— Study material —

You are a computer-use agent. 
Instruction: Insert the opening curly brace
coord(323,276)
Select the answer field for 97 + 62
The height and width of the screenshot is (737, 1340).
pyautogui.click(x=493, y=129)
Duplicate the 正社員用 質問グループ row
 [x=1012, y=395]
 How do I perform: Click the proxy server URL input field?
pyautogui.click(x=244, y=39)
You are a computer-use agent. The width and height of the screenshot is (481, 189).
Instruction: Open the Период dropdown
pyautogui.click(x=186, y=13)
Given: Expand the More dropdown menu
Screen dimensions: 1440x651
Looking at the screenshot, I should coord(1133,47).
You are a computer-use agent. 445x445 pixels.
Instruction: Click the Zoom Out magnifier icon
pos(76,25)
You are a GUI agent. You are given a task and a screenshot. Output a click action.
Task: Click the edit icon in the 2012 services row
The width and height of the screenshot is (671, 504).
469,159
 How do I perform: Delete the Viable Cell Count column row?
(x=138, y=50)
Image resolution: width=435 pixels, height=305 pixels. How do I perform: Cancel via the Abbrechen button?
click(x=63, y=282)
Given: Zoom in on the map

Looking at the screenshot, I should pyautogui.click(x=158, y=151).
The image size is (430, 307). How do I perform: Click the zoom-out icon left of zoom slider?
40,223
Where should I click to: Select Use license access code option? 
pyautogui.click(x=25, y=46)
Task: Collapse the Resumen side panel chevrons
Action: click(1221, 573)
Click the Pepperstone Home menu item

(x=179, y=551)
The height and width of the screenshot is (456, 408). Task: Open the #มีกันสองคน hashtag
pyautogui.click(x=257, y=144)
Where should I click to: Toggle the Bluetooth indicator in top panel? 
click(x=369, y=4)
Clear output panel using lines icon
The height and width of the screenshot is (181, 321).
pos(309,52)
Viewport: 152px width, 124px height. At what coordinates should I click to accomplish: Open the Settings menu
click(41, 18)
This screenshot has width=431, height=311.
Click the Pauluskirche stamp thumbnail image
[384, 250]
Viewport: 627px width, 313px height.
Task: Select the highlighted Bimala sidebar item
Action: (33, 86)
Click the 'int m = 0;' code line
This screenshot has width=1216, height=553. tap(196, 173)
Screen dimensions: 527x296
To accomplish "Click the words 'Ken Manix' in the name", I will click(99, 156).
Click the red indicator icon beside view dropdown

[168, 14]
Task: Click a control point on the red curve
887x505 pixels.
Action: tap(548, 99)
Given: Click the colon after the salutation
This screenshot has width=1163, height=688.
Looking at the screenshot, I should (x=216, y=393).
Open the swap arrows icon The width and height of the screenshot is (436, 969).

— Try it —
Reproduce verbatim only the segment of the listing bounded by the line containing "Click the 'int m = 0;' code line" and the line containing "Task: Click a control point on the red curve", with both boundary lines included.

— Result of the task —
Click the 'int m = 0;' code line
This screenshot has width=1216, height=553. tap(196, 173)
Screen dimensions: 527x296
To accomplish "Click the words 'Ken Manix' in the name", I will click(99, 156).
Click the red indicator icon beside view dropdown

[168, 14]
Task: Click a control point on the red curve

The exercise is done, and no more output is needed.